JUPITER, Fla. (AP) _ Roselle Como, wife of entertainer Perry Como, died Tuesday of a heart attack. She was 84.

The Comos celebrated their 65th wedding anniversary July 31. They married in 1933, as Mr. Como left barbering to sing with Freddie Corlone’s orchestra. Mrs. Como convinced her husband to pursue his career.

Helen Hoakalei Kamauu

HONOLULU (AP) _ Helen Hoakalei Kamauu, a hula dancer credited with leading the revival of kahiko, or ancient hula, in the late 1960′s, died Aug. 6. She was 68.

She was a chanter who took part in 23 Aloha Week Festival parades and founded the Halau Hula O Hoakalei, a hula troupe.

The State Council on Hawaiian Heritage and the State Foundation on Culture asked Kamauu in 1969 to help revive ancient hula, and she insisted her students precisely follow the kahiko steps and chants.

Robert M. Luby

SAN ANTONIO (AP) _ Robert M. ``Bob″ Luby, who founded the Luby’s Cafeteria empire 51 years ago in the basement of a San Antonio building, died Thursday from heart complications.
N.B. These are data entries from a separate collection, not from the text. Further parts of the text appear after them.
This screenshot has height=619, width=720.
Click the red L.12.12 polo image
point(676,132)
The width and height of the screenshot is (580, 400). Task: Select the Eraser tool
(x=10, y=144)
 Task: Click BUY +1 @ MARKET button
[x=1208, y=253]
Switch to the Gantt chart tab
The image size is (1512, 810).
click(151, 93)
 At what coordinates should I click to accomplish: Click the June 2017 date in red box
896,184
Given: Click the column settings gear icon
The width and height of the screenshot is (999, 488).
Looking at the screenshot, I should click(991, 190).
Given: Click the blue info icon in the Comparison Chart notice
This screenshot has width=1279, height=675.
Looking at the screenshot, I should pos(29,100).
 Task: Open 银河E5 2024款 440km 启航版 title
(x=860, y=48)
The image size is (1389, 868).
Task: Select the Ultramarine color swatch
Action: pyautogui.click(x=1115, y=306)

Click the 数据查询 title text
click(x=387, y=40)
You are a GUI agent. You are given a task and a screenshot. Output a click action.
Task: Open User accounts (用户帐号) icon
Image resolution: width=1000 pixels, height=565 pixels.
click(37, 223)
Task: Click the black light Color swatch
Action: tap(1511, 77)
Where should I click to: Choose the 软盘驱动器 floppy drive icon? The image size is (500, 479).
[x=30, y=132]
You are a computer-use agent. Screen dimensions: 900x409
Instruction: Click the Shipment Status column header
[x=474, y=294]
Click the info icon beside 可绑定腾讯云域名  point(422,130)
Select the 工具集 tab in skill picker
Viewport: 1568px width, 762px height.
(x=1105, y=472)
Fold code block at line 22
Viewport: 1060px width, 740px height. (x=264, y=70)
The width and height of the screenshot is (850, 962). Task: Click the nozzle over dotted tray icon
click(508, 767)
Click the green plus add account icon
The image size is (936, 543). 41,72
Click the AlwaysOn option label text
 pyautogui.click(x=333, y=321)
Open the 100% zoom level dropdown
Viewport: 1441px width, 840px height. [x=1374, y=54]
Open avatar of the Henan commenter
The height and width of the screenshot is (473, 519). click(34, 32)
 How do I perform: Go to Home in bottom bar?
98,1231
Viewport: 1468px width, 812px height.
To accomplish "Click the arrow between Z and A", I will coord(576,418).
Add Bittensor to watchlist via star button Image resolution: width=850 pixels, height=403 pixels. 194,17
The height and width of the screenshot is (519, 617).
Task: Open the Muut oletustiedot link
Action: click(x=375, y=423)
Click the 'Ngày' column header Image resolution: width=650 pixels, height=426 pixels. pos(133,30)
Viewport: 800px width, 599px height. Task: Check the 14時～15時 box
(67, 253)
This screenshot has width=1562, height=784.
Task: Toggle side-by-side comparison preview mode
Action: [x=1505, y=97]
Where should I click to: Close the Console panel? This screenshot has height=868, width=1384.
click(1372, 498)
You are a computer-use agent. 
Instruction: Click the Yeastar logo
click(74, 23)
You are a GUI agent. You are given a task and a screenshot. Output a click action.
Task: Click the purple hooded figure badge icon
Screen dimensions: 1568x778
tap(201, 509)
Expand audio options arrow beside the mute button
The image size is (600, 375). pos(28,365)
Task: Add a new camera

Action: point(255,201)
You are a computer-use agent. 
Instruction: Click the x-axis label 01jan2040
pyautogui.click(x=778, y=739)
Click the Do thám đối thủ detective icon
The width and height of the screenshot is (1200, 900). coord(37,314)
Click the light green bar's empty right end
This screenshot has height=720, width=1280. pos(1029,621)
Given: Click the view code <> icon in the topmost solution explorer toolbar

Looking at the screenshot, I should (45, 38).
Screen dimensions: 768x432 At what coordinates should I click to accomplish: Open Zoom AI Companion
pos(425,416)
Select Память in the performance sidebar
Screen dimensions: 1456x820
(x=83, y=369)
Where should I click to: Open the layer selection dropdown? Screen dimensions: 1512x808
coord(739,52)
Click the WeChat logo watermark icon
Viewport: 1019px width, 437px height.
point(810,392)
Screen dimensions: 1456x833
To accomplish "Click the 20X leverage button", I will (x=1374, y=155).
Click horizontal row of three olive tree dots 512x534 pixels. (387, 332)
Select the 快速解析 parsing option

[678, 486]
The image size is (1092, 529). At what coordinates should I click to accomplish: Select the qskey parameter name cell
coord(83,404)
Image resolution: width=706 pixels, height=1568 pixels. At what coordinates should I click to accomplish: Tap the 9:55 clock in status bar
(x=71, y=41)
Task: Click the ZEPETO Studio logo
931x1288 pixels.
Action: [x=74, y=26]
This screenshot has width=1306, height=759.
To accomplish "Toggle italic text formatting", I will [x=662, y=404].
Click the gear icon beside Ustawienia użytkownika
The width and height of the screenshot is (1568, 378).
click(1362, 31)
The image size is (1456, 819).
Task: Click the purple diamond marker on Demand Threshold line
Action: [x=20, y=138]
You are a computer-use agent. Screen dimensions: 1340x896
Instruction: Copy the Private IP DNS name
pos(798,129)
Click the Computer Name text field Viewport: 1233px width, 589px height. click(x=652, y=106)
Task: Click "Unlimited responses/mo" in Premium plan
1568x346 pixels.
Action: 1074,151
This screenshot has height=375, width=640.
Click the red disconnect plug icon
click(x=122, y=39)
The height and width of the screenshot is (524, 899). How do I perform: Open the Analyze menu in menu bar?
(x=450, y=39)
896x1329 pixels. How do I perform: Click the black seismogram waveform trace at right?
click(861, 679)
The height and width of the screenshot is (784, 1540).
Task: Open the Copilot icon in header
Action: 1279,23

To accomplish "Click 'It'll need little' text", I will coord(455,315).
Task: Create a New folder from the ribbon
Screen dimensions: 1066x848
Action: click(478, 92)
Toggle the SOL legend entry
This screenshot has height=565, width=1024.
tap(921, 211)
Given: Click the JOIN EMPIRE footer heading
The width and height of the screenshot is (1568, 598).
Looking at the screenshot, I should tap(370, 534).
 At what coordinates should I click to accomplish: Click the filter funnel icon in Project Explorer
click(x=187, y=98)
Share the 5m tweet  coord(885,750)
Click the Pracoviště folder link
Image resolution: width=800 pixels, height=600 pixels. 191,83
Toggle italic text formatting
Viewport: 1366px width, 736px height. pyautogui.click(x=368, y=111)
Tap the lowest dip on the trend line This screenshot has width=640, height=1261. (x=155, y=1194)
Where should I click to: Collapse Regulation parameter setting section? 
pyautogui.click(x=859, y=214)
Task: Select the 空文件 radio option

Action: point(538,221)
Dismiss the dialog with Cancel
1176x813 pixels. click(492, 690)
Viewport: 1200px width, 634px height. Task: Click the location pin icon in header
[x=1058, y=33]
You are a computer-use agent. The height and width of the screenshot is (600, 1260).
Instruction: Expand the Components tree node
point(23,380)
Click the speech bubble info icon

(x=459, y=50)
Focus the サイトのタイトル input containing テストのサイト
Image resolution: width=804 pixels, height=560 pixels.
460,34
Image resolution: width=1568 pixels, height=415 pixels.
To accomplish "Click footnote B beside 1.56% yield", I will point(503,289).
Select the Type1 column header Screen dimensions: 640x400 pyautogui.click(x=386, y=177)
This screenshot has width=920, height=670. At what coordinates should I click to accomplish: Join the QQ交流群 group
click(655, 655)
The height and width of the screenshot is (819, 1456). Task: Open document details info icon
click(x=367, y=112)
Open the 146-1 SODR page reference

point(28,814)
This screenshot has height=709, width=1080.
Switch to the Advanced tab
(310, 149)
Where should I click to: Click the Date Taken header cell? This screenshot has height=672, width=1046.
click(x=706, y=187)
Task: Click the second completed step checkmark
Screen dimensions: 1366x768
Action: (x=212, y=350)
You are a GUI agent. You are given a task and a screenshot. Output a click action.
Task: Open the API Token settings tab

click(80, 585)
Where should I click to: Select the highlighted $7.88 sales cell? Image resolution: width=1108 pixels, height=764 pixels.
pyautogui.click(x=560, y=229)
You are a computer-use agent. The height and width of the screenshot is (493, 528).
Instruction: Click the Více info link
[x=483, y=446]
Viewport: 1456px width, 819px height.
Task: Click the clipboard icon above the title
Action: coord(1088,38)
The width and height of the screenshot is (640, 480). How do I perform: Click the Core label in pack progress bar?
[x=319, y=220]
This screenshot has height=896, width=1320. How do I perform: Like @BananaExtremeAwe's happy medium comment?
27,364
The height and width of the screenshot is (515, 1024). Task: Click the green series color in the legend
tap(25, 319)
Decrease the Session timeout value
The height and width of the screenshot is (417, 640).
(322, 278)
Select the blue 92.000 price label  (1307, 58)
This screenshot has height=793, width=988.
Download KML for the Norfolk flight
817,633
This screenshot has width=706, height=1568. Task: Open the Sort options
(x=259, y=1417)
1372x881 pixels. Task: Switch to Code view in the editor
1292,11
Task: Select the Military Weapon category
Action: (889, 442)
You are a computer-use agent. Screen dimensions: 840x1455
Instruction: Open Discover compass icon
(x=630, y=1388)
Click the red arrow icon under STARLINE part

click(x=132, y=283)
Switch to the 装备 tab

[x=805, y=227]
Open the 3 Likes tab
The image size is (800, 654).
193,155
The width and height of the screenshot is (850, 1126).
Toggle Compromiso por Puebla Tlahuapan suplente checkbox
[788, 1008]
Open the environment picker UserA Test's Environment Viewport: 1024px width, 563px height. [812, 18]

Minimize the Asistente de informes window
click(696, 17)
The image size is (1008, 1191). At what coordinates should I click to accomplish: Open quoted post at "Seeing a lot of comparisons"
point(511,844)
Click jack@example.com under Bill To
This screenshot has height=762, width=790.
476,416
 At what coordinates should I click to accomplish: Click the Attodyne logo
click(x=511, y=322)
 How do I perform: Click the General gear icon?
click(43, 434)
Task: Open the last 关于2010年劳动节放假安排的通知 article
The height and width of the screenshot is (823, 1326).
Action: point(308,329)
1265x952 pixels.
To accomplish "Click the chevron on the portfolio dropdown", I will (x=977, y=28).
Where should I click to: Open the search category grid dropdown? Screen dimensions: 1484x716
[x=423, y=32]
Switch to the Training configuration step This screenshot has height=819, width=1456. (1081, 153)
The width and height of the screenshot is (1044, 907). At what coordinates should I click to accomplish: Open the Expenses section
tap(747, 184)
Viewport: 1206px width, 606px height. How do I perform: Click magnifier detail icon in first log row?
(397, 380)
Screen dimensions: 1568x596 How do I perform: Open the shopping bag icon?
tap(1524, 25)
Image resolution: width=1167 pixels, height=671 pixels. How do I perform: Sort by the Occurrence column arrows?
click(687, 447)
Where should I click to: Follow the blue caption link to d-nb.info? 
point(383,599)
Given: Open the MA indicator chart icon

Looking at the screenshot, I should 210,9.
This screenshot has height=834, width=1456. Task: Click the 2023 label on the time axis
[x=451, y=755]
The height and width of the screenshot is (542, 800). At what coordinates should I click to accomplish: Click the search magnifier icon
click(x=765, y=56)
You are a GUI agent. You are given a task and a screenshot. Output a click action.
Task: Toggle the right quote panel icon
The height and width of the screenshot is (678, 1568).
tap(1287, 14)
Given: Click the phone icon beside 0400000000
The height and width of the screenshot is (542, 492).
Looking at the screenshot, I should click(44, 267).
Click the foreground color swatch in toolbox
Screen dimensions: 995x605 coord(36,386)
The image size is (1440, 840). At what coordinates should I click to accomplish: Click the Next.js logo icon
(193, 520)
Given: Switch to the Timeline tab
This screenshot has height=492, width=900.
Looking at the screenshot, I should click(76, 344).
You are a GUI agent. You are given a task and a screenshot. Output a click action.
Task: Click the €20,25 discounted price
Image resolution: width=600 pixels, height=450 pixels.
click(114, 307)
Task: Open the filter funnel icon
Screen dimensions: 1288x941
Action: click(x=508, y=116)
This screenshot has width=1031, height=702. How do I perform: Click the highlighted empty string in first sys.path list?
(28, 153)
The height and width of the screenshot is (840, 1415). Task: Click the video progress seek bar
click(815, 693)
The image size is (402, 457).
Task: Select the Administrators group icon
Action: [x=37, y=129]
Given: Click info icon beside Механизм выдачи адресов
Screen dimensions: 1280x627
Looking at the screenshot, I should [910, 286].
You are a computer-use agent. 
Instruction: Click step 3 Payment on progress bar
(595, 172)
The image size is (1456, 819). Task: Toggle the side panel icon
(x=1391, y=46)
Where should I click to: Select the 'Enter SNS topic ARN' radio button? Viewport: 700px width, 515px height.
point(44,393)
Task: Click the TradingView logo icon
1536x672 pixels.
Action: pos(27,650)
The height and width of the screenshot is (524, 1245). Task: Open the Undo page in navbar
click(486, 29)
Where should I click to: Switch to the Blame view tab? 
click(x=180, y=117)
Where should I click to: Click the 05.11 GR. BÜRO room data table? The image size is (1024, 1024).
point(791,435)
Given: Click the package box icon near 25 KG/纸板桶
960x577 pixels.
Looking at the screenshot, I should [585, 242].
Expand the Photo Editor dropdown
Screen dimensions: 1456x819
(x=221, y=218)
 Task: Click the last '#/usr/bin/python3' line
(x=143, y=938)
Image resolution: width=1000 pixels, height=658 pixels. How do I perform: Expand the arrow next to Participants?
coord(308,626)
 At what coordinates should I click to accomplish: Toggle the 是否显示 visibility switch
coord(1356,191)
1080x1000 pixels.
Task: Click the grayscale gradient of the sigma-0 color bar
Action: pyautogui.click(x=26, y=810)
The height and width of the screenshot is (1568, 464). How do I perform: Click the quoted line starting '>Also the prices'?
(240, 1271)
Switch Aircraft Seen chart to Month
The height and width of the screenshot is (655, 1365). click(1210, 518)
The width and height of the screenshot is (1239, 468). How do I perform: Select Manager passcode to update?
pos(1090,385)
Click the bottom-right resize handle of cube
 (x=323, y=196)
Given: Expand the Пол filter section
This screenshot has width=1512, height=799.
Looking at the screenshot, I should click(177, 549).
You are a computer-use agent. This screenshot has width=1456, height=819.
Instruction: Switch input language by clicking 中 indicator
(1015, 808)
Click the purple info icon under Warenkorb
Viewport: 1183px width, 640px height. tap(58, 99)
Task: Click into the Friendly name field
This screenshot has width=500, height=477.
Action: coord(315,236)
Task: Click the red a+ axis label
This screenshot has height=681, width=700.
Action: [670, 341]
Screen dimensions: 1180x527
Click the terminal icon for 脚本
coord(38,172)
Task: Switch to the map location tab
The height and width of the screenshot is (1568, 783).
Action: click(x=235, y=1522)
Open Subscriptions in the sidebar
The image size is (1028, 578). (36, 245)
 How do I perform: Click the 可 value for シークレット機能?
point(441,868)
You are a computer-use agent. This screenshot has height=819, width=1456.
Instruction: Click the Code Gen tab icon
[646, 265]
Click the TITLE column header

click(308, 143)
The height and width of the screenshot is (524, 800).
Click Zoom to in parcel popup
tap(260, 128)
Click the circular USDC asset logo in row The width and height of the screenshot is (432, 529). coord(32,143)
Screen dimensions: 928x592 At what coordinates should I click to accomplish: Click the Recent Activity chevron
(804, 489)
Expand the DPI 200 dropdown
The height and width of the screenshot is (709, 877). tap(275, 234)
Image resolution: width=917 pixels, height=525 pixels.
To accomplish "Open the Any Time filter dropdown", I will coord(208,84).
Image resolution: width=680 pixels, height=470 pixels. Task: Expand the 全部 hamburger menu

He was 88.

Luby owned several cafeterias that he sold when he joined the Army Air Corps during World War II. After his discharge, he returned to the business with his cousin. The company they founded now has 231 cafeterias in 11 states.

Nobuhito ``Mike″ Matoba

MARIETTA, Ga. (AP) _ Nobuhito ``Mike″ Matoba, who sculpted U.S. presidents and industry leaders in bronze, died Thursday of stomach cancer. He was 62.

Matoba, a native of Japan, made busts and statues of former presidents Lyndon Johnson, Ford, Carter and Reagan. Other sculptures included those of former Coca-Cola Co. chairman Robert W. Woodruff, the late Shah of Iran, trumpeter Louis Armstrong and Atlanta Olympics organizer Billy Payne.

Chalmers Wylie

COLUMBUS, Ohio (AP) _ Retired Rep. Chalmers Wylie, a banking expert who helped plan the bailout of failed savings and loans, died Friday of a heart attack. He was 77.

Wylie retired in 1992 after 13 terms, citing frustration as a Republican in a House then controlled by Democrats.

In 1989 he helped retool President Bush’s savings and loan bailout plan so it would make it through the opposition-controlled House. In 1990, Wylie was an architect of the first major overhaul since 1974 of housing programs for the poor.

Wylie was the ranking Republican on the House Banking Committee and one of 355 members of Congress who overdrew accounts in the House’s now-defunct private bank.